Instructions to follow: Copy out every line in the rows below that contains the word "beside", counting only matches with the same capitalization.

══ Records for this exercise

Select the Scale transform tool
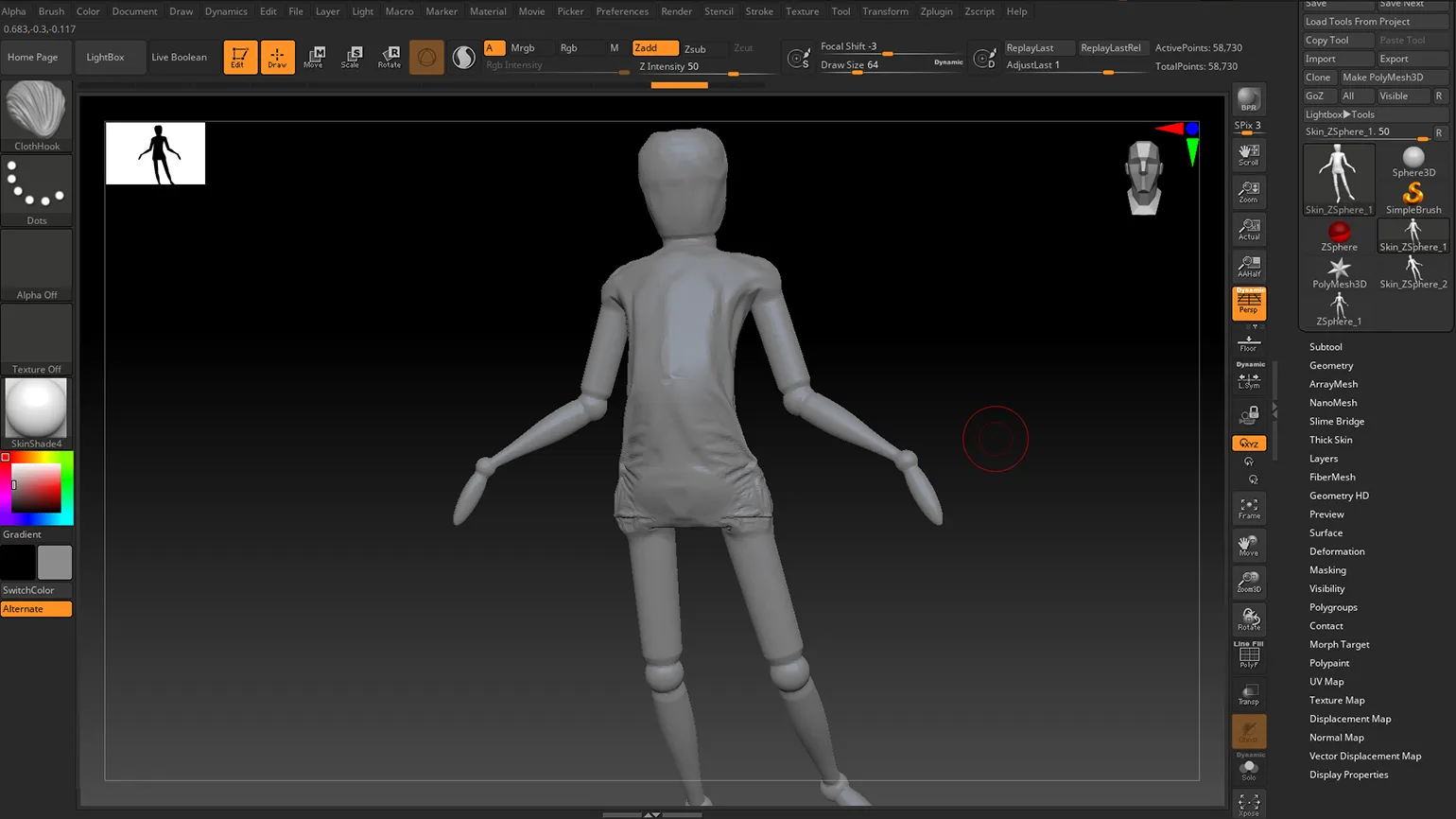This screenshot has width=1456, height=819. tap(351, 57)
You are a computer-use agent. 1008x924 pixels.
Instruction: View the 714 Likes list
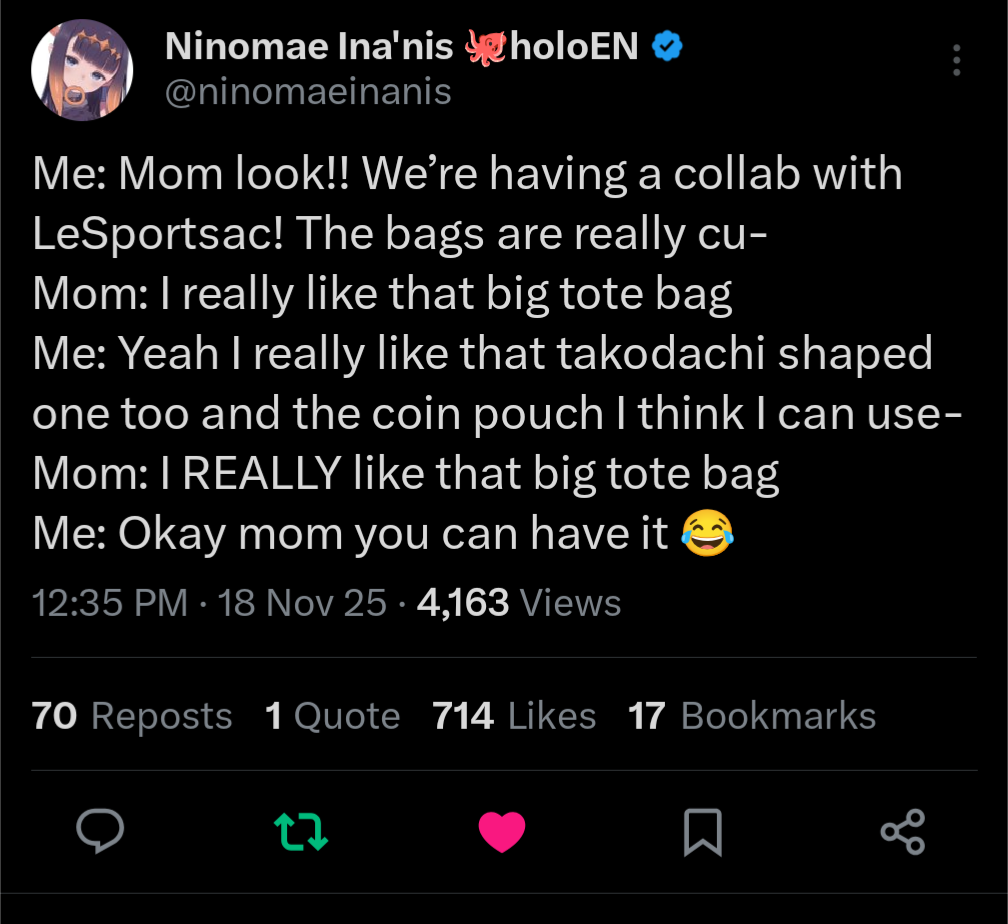[514, 716]
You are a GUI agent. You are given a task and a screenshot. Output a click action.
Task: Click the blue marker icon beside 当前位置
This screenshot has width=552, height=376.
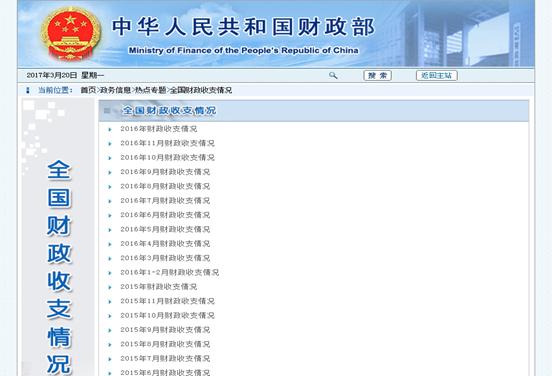(28, 90)
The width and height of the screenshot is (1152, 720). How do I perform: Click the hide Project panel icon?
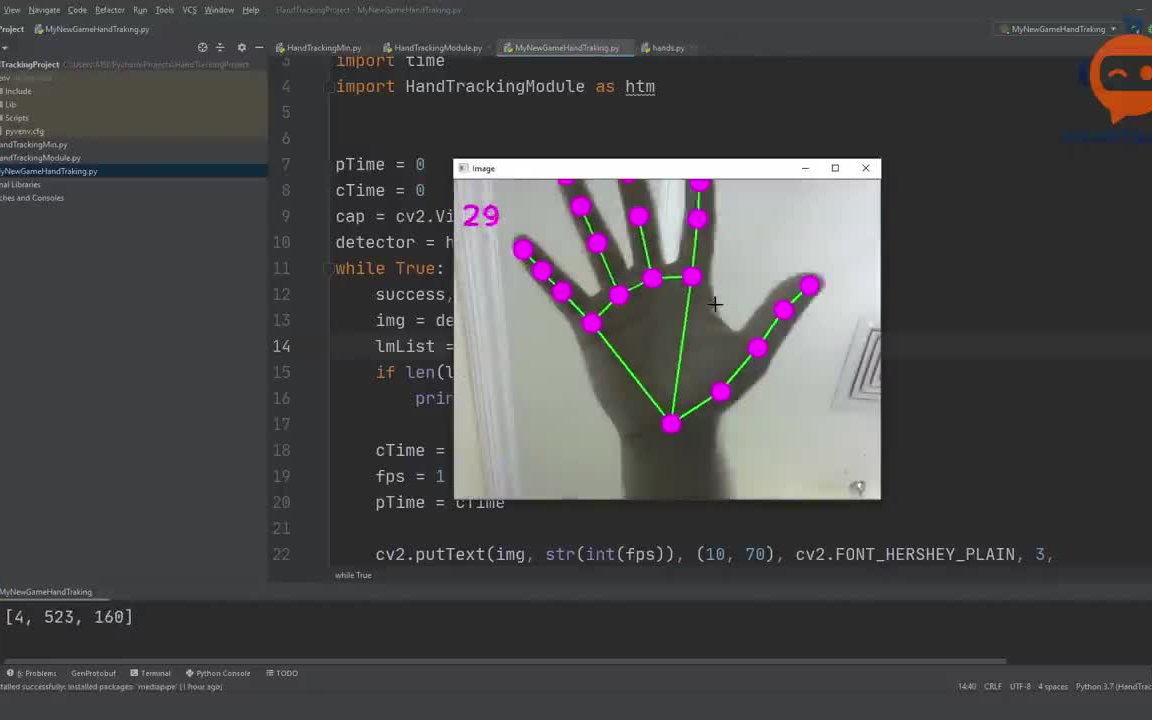click(258, 47)
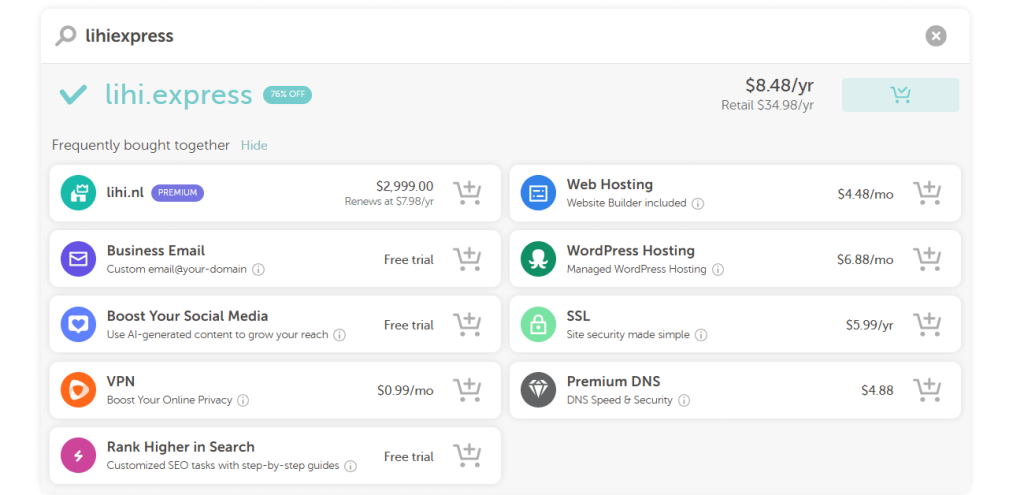
Task: Add Boost Your Social Media to cart
Action: click(x=467, y=325)
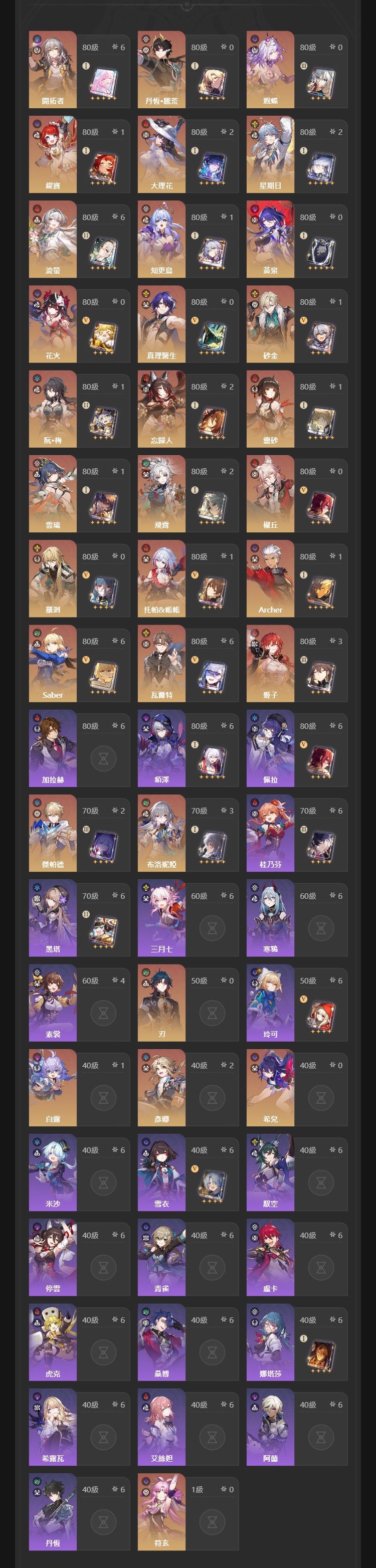This screenshot has height=1568, width=376.
Task: Click the eidolon count beside 姬子
Action: 336,641
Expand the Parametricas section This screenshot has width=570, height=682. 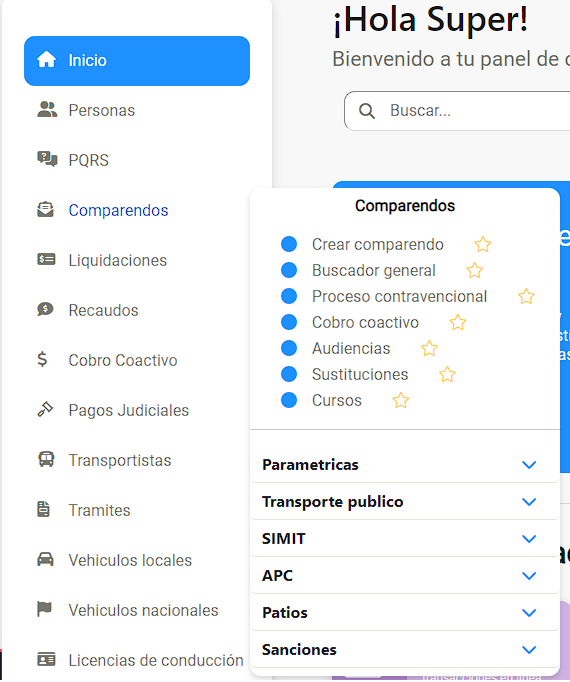click(x=405, y=465)
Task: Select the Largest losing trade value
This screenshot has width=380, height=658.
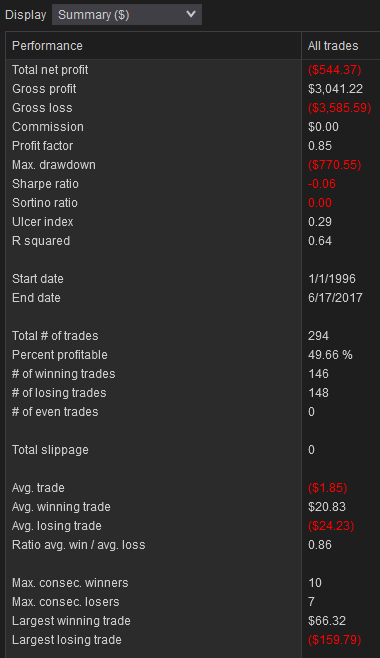Action: (334, 640)
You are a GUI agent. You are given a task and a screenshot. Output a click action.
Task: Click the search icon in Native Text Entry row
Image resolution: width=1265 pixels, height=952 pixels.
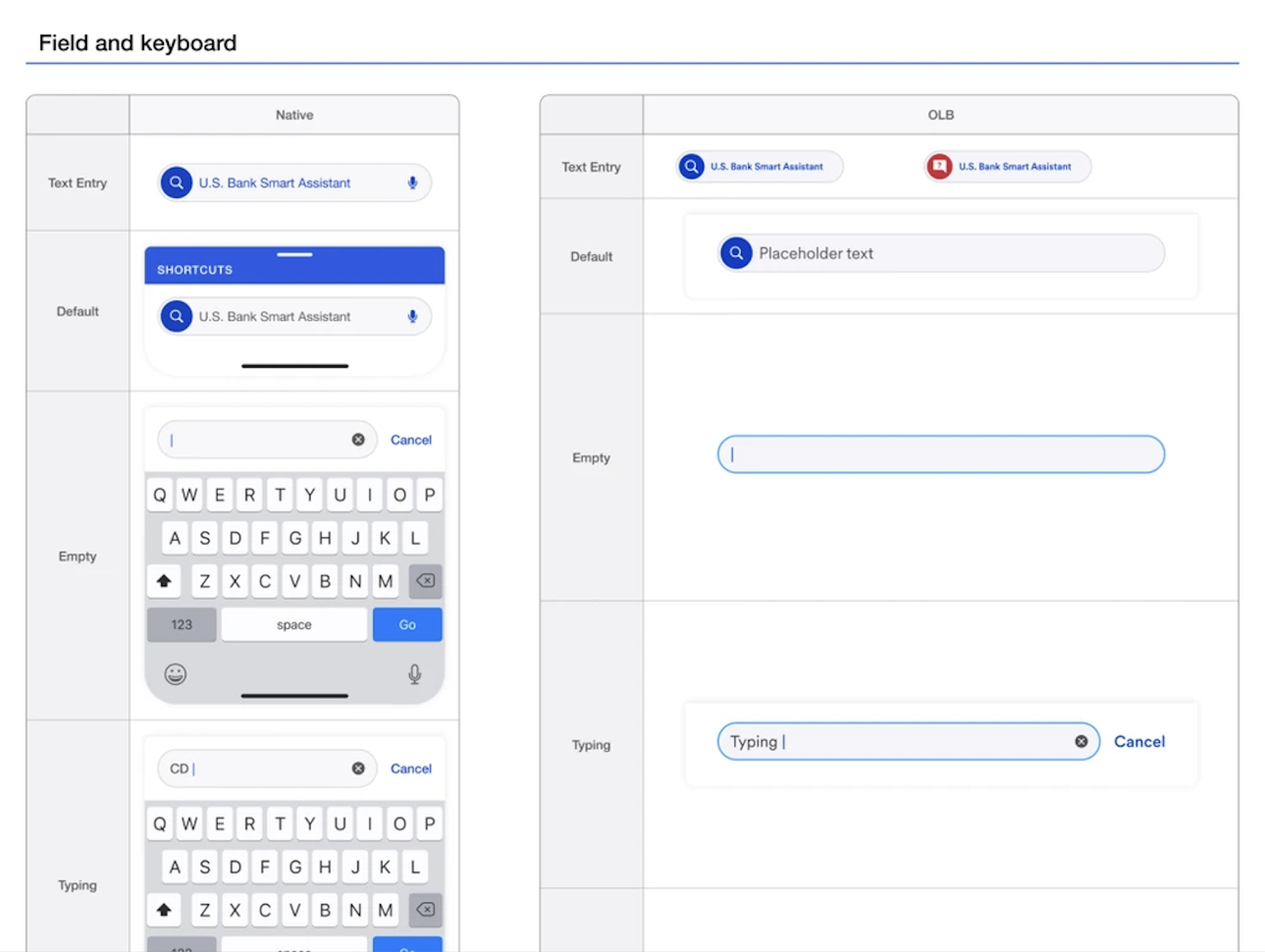[176, 183]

════

Task response:
Task: Click the blue marker icon beside 当前位置
Task: Click the eidolon count beside 姬子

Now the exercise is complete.